While terms like addiction and addict have a scary connotation, the truth is, most of us are addicted to something. How many people can’t think in the morning without their cup of coffee? How many children are addicted to sugar and have horrific withdrawal symptoms that make school impossible for them when they’ve gone without sugar for a few hours? How many people use shopping, food, working out, or even spirituality as a means of escaping their problems instead of facing them, developing an unhealthy, dependent relationship with these things? Addiction is all around us, but it is something that can be released. The following will explore some of the things that can help you let go of your addictions.
Understand Your Triggers
When we’re addicted to something, we seek it out as a means of avoiding a feeling or mental state we consider negative. The mental state or feeling is the trigger. Addiction cannot be tackled unless triggers are examined and addressed. If this step is skipped, more than likely, you’re going to transfer from one addiction to another because you haven’t learned how to work with your trigger. We’ve all seen that friend who quit smoking only to end up addicted to gum or candy.
The next time you feel the urge to do whatever it is that you’re trying to stop doing, step back and journal it out. What are you feeling? What purpose is this feeling trying to serve? Almost always, feelings that we deem negative are attempting to protect us or serve a noble purpose, even if it feels like the opposite. Take social anxiety, for instance—the experience of extreme anxiety and discomfort when facing social situations that are sometimes so aggressive a person will avoid social interaction. As terrible as it feels, this emotion is an attempt to protect ourselves from experiencing embarrassment in social situations. Once you understand the feeling’s intent, see if you can meet that need another way. In our example, you’d ask yourself if there are other routes to feeling safe in social environments besides being so nervous that you skip them entirely.
Explore The Root Of Your Addiction
Just like each trigger you experience is part of a system you’ve developed to keep yourself safe and have your needs met (even when it feels like it’s harmful), your addiction was something that evolved over time in your life to meet one or more of your needs. It’s a good idea to spend some time exploring the root causes of your addiction. You can do this alone or with professionals who handle Mental Health & Substance Abuse Treatment. It’s okay if this process takes time. Often unmet needs early on in childhood are painful to think about. It’s okay to take breaks. It’s okay to set down a realization and return to it later.

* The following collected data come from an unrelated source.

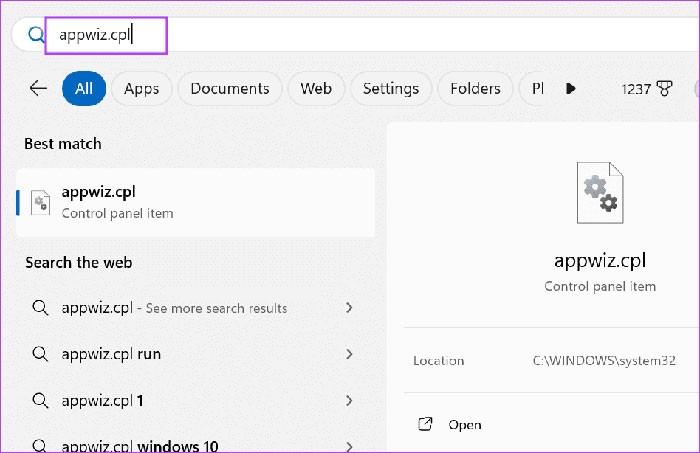Expand the chevron for "appwiz.cpl run"

(x=349, y=354)
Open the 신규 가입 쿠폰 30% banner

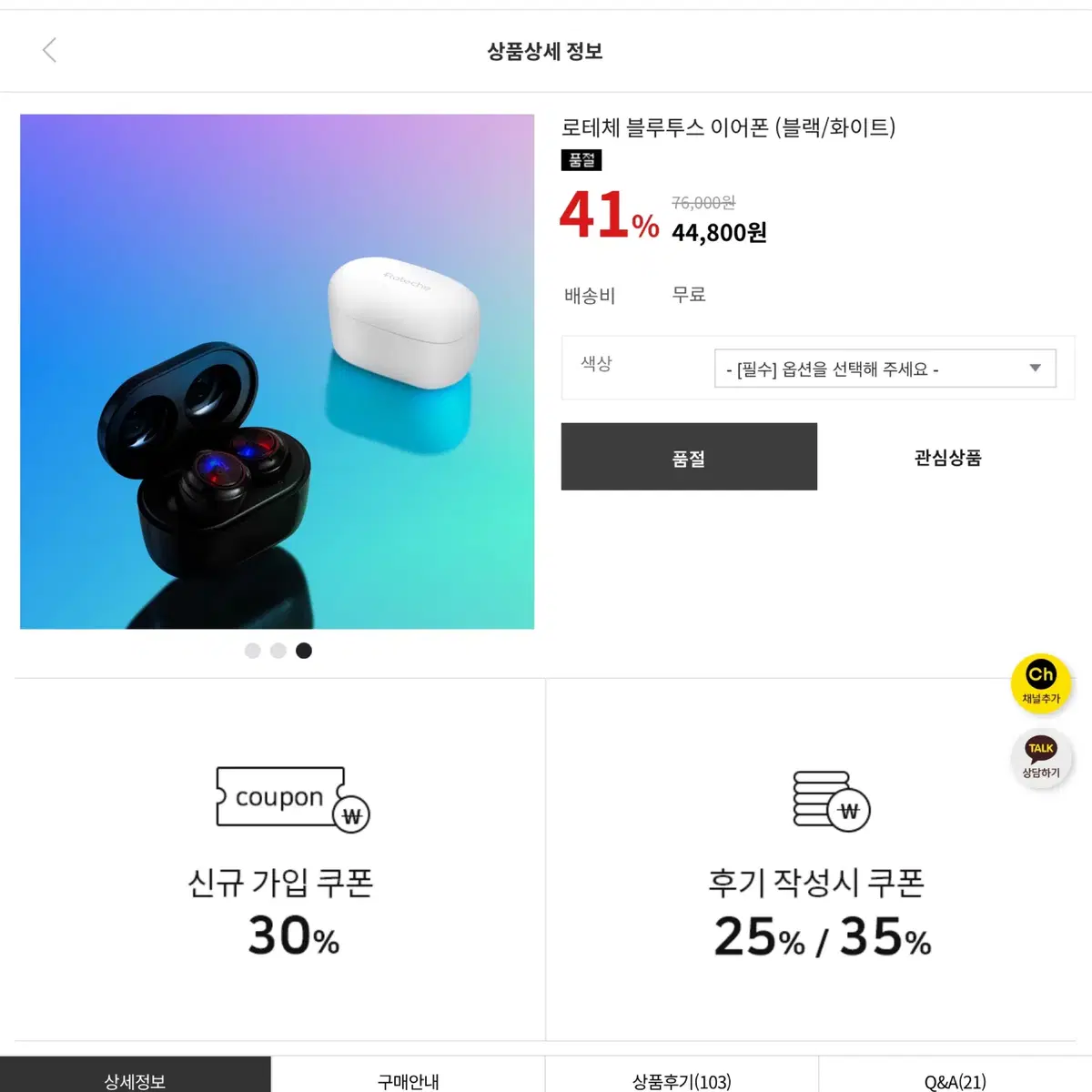[x=280, y=860]
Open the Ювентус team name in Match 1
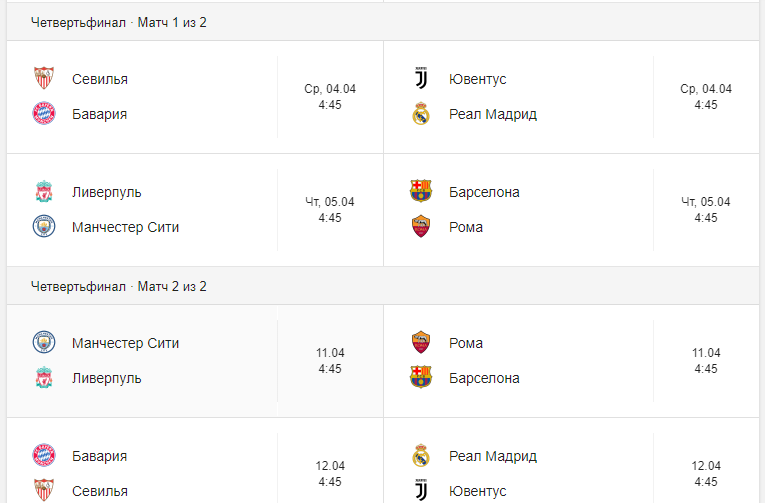This screenshot has width=765, height=503. (478, 79)
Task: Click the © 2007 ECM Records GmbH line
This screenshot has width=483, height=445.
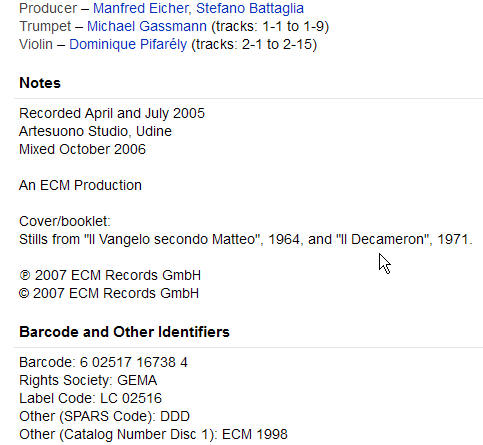Action: pyautogui.click(x=109, y=293)
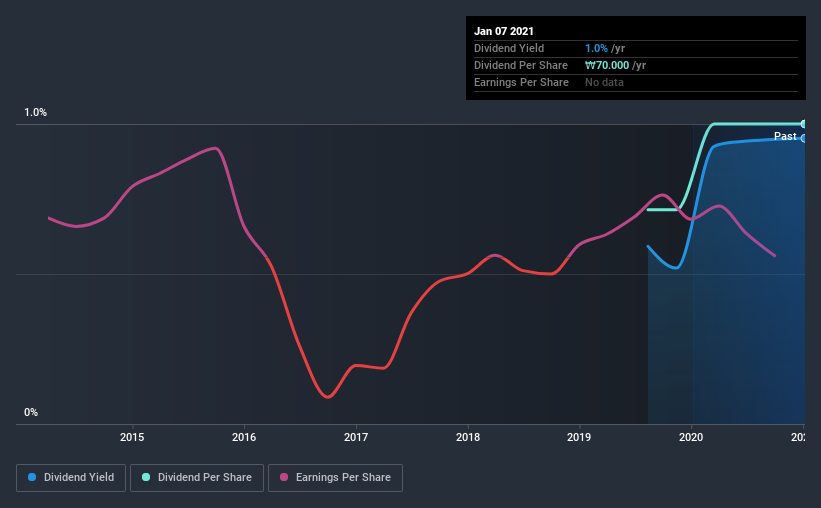Click the 1.0% dividend yield tooltip value

[x=596, y=48]
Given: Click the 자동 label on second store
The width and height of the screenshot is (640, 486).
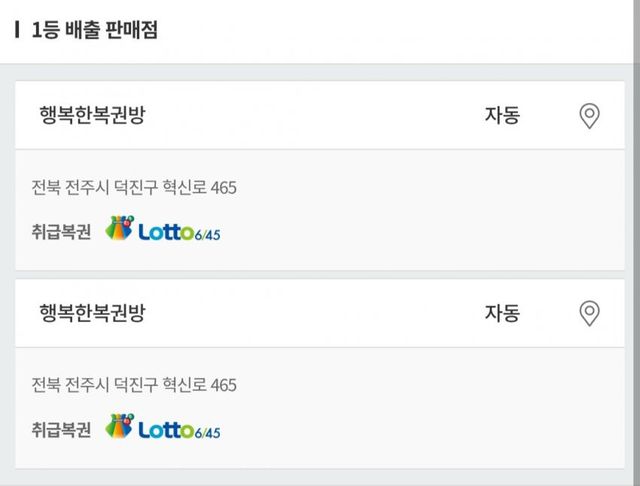Looking at the screenshot, I should coord(502,314).
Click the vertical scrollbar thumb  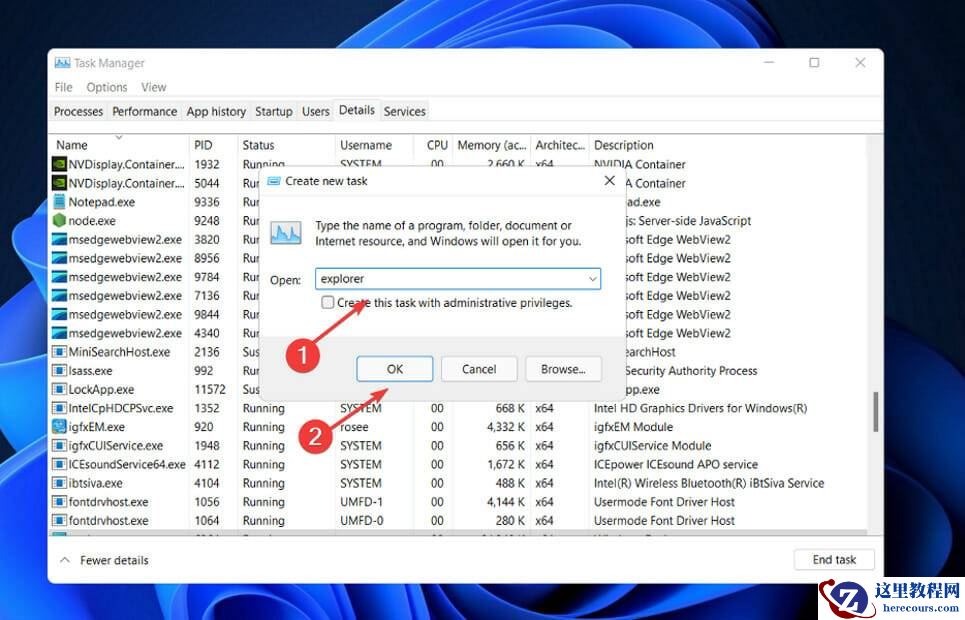coord(874,400)
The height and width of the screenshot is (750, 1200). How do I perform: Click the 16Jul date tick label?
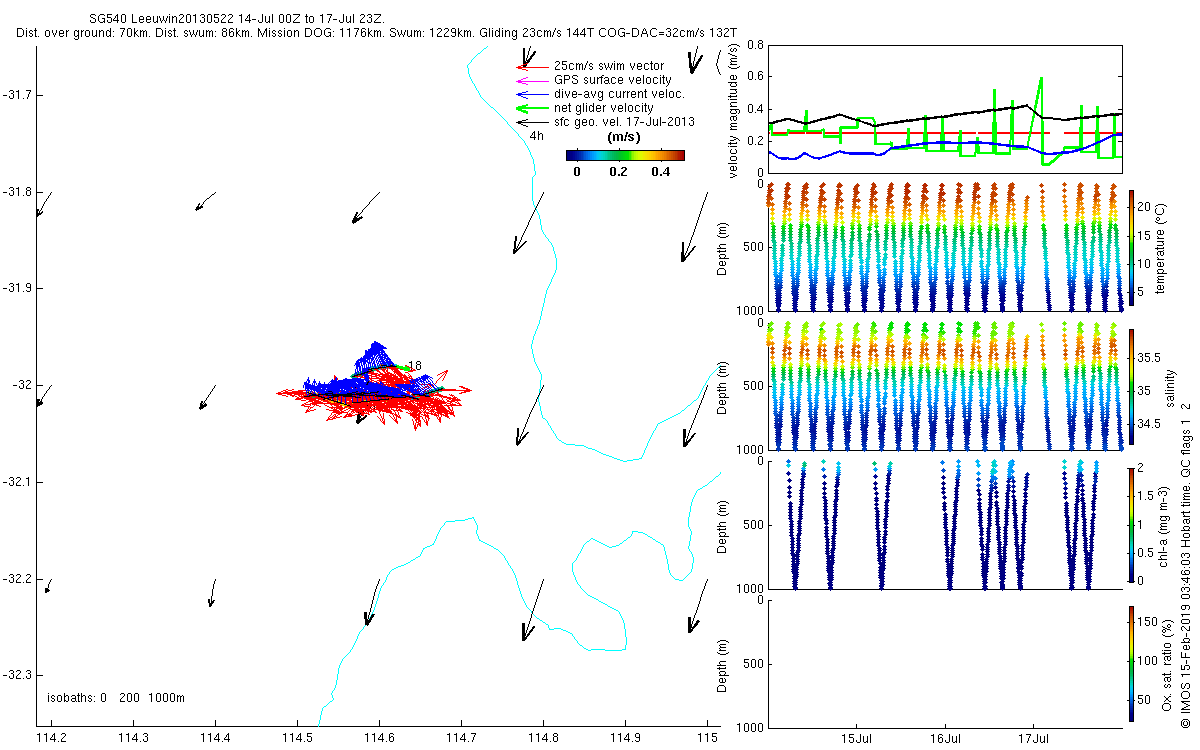(946, 740)
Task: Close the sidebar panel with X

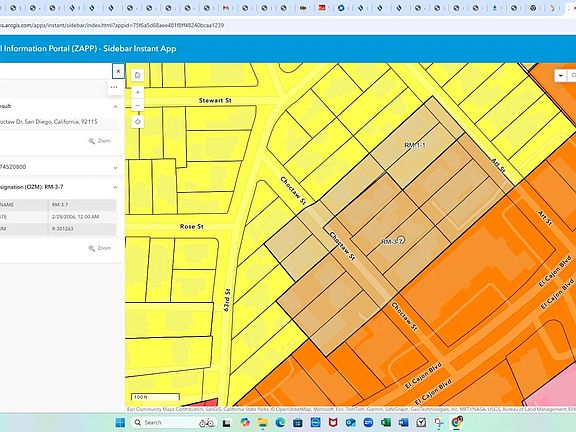Action: pos(118,71)
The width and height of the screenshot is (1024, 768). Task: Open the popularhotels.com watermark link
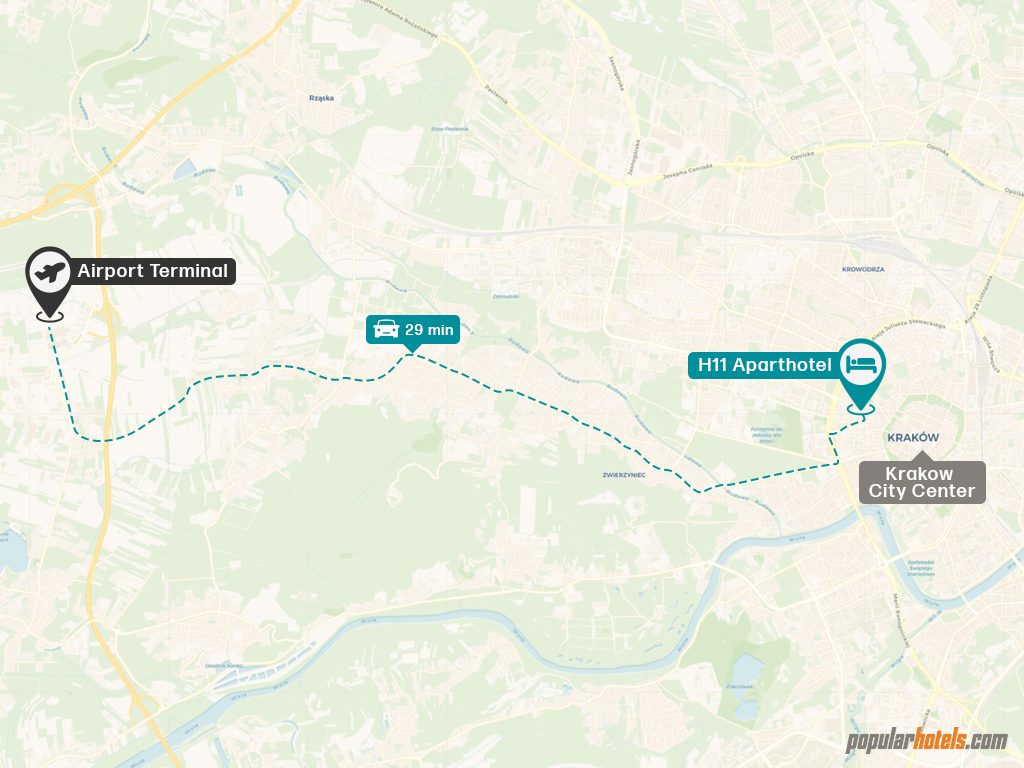coord(926,741)
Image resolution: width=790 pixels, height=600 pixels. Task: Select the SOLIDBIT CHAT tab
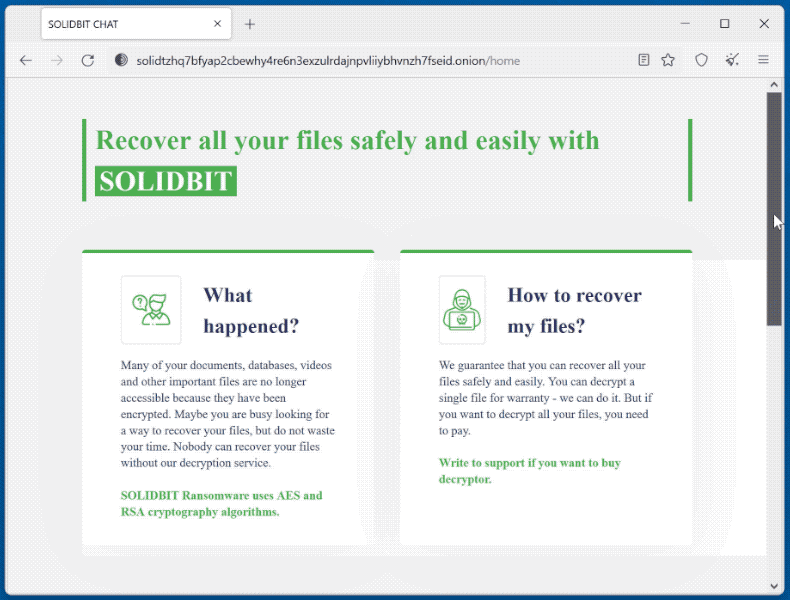tap(120, 24)
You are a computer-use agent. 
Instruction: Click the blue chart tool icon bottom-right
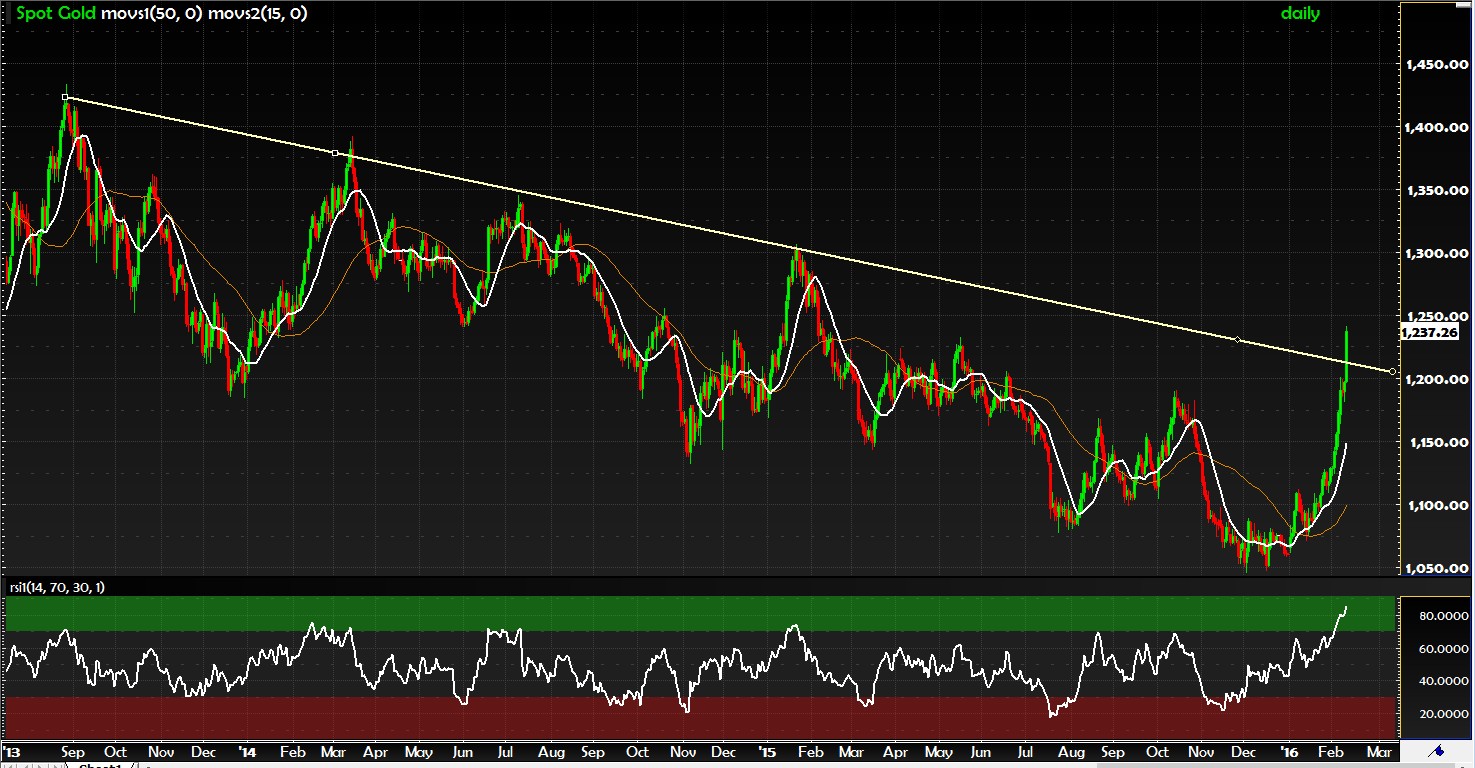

Practise Meeting Your Own Needs
Once you realize how out of hand things can get when your basic needs aren’t met (food, water, bathroom breaks, rest, physical affection, emotional support, identity-building acknowledgment, etc.), it becomes really important to address and meet your own needs. This can be especially difficult for people who have chronically unmet needs (which is most addicts). Practice listening to your mind, body, and emotions and responding to needs when they arise. Not twenty minutes from now when you’re done whatever task you’re working on. Address them now.
Forgive Yourself
One of the biggest inhibitors to recovering from addiction is the concept of forgiveness. Particularly if we have acted in ways we view negatively due to our addiction, we can sometimes feel like we don’t deserve to live a life of freedom away from our addiction. If one or both of your caregivers growing up were also addicts, you might have the additional struggle of feeling like solving your addiction means that they too could have solved theirs but chose not to, which can cause feelings of worthlessness or lack of love as we feel like we weren’t enough of a motivator for them to quit. We need to forgive ourselves, and, in particular, we need to forgive our addiction. It might even be helpful to write about your addiction or speak to it as if it were a person. Try saying something like: I understand that you were only protecting me from pain. Thank you for that. In previous years, I wasn’t strong enough to handle the pain you hid from me. But I am strong enough now.
Be Patient With Your Emotional States
You might be surprised by the strength of the emotions that arise when you stop using whatever it is you’re addicted to. This is part of the process. It is vital that you don’t turn to another coping mechanism to cover up these feelings. Instead, you need to feel them. They will leave once they have expressed themselves. If you choose to avoid feeling them by returning to your addiction or by seeking out other methods or habits, the feelings are still going to be there, waiting, causing havoc in one way or another, getting louder until they are heard. The only way to let them go is to let them run their course. Yes, this is hard. There’s a reason you’ve been avoiding feeling these things.
If you have support in your life, you might want to talk about what arises with an encouraging friend or professional. If you would rather be alone with the feelings, consider writing them down on a page and then burning the page. Rituals that include symbolic release can help your mind and body let go of emotion once it has been heard.
The above tips can help you find the root source of your addiction and address the root making it far easier to let go of an addiction. This process might involve you needing to make changes in your life. If something or someone is unsafe, you may need to remove it from your life in order to continue healing the root cause of your addiction.
It is also important to note that some addictions are dangerous to quit cold turkey and alone. If you are attempting to stop using alcohol, you might want to do this in a supervised medical environment as the body can grow so dependent on alcohol that the heart struggles without it in the system.